How to find lease deals now
Steven Josovitz shakes his head as he looks at a map of downtown Atlanta. “I have hundreds of people calling me every week, looking for locations to lease or businesses to buy in those core markets,” says Josovitz, vice president of restaurant-real-estate broker The Schumacher Group. “I have to tell them there’s almost nothing available for lease.
“There are a couple of options that are very expensive, but they’re prohibitive for most people except the high-volume player. For the small to medium-sized franchisee or independent who wants to open in a strong location with high-income demographics, it’s very tough.”
By the numbers, for restaurants looking for affordable real estate, 2012 ought to be the best of times. In the retail sector, vacancy rates are still high, by historical standards, and rents are still low:
- At the end of June, according to real-estate-data firm CoStar Group, retail property nationwide was 6.9 percent vacant, down only slightly from a peak of 7.6 percent two years before. There were 28.8 million square feet available.
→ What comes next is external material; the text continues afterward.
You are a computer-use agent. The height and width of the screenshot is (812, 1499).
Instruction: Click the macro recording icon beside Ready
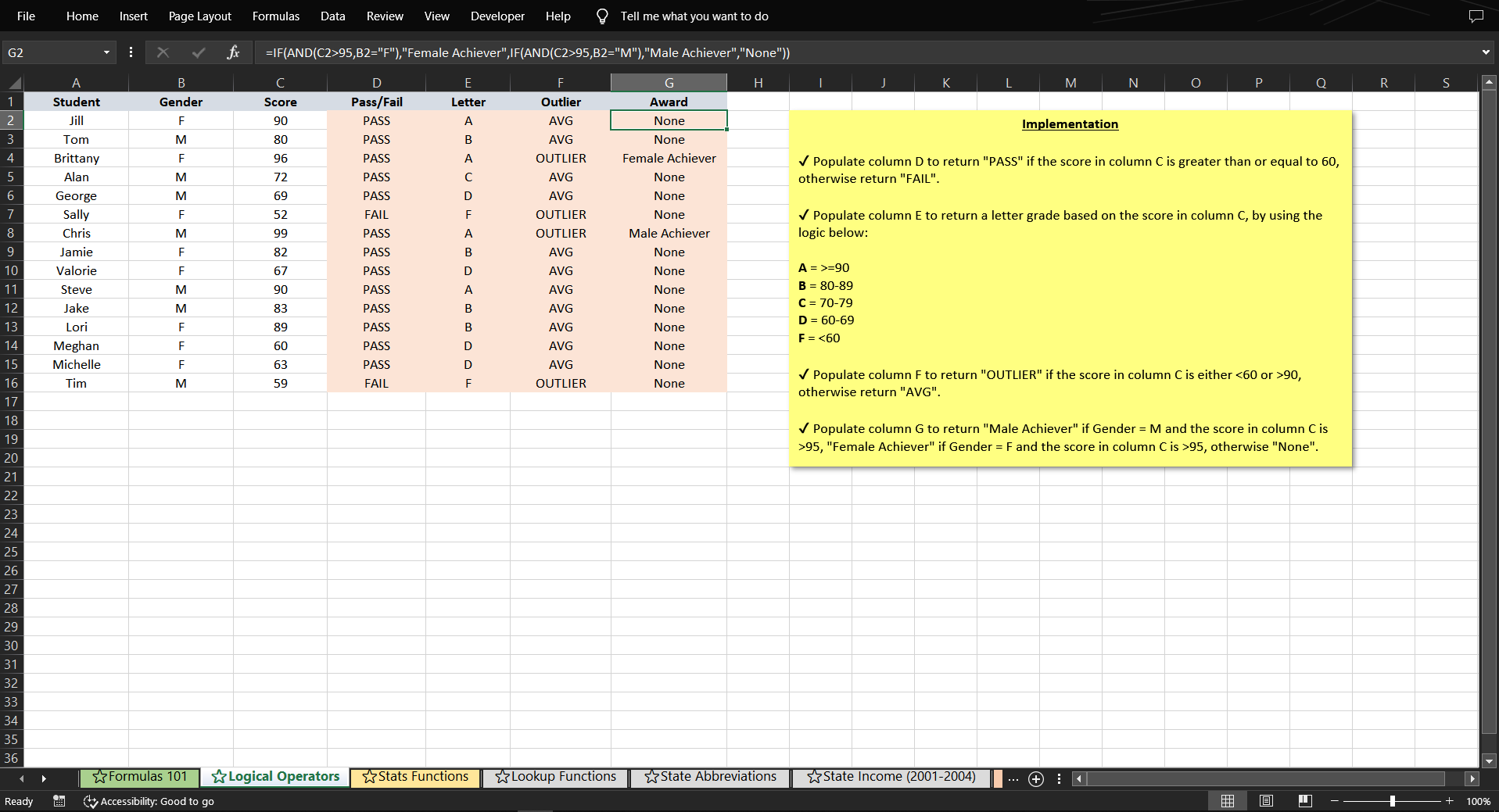59,801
- Average annual rental rates inched down 0.76 percent from a year earlier, to $14.51 a square foot. In 2008, by comparison, rents were over $17.
So why, for small restaurant chains looking to grow, does the current real estate market seem like the worst of times?
What the overall numbers disguise, say restaurant realtors, is that most major cities are really tales of two cities. Many suburbs are still retail wastelands. Vacancy rates for shopping centers are close to 11 percent, almost triple those for freestanding retail buildings. But just a few miles away, dining rooms are packed, availability of “A” locations is tight and rents are rising.
“The market is very fragmented,” says Jeremy Kudan, principal of The Kudan Group in Chicago. In urban corridors like River North and Bucktown, “landlords can pretty much choose their tenants, because of continued growth in the foodservice segment. However, in outlying areas, so many places have closed that the demand is much less than the supply. Tenants and buyers have good abilities to negotiate excellent rates.”
Agrees Atlanta realtor Michael Bull, “You can’t generalize in this market. It can change block to block.”
Even where prime sites are vacant, many landlords give first preference to national chains with deep pockets. “Often, the landlord is willing to forego the highest payer to get more dependability and predictability in tenants,” says Andrew Moger, CEO of Branded Concept Development in New York City. “The biggest issue is that nice, big corporate guarantee.”
But just because it’s harder for smaller operators to win in the real estate game doesn’t mean it’s impossible, say restaurant realtors. Many are just working smarter.
They’re moving into gentrifying areas, where populations are dense but rents are low. They’re converting high-traffic locations that used to house banks and drugstores. They’re finding developers who are hungry for some local flavor.
“I’m seeing more and more interest from landlords wanting to find local or regional type chains that don’t have units all across the country, that makes a project a little unique,” says broker John Evans of Dallas. “I’ve taken leases to people that were turned down because the landlord didn’t want a chain in his development.”
Above all, they’re showing how they can enhance a property’s bottom line. Says Marty Kotis, president of Kotis Properties in Greensboro, North Carolina, “The landlord wants to know what value you can add to the center, and how likely it is that you’re going to be there for the long term and pay your rent.”
Here are some secrets of six restaurant groups—independents and small chains—who are competing for great real estate with the Starbucks and Chipotles of the world.
Find new demand
After operating 11 truck stops, Jim Lukens was ready to start his own casual dining concept, modeled after Houston’s. His first two stores were doing $4 million apiece in sales. But an hour-and-a-half from Philadelphia, he couldn’t get the attention of major mall developers. “I struck out again and again with the national guys,” recalls Lukens. “They’d ask, ‘Who are you and how many restaurants do you have?’”
His break came after he opened a third restaurant closer to Philly. A frequent customer was broker David Orkin, who repped a number of national chains. Orkin knew a real estate investment trust, General Growth Properties, that wanted to add strong local concepts to its lifestyle centers, alongside the Cheesecake Factories and Brios.
“Your higher-income clientele has been to all the chains,” says Lukens. “These operators told me consumers had gotten chained out. They wanted something more unique.”
J.B. Dawson’s have opened at General Growth’s lifestyle centers in Lancaster, Pennsylvania, and Newark, Delaware. “It’s a win-win,” says Orkin. “You get a guy who has four or five restaurants, who you can suddenly put in a mall next to a Nordstrom. Two years ago, he was next to a Walmart.”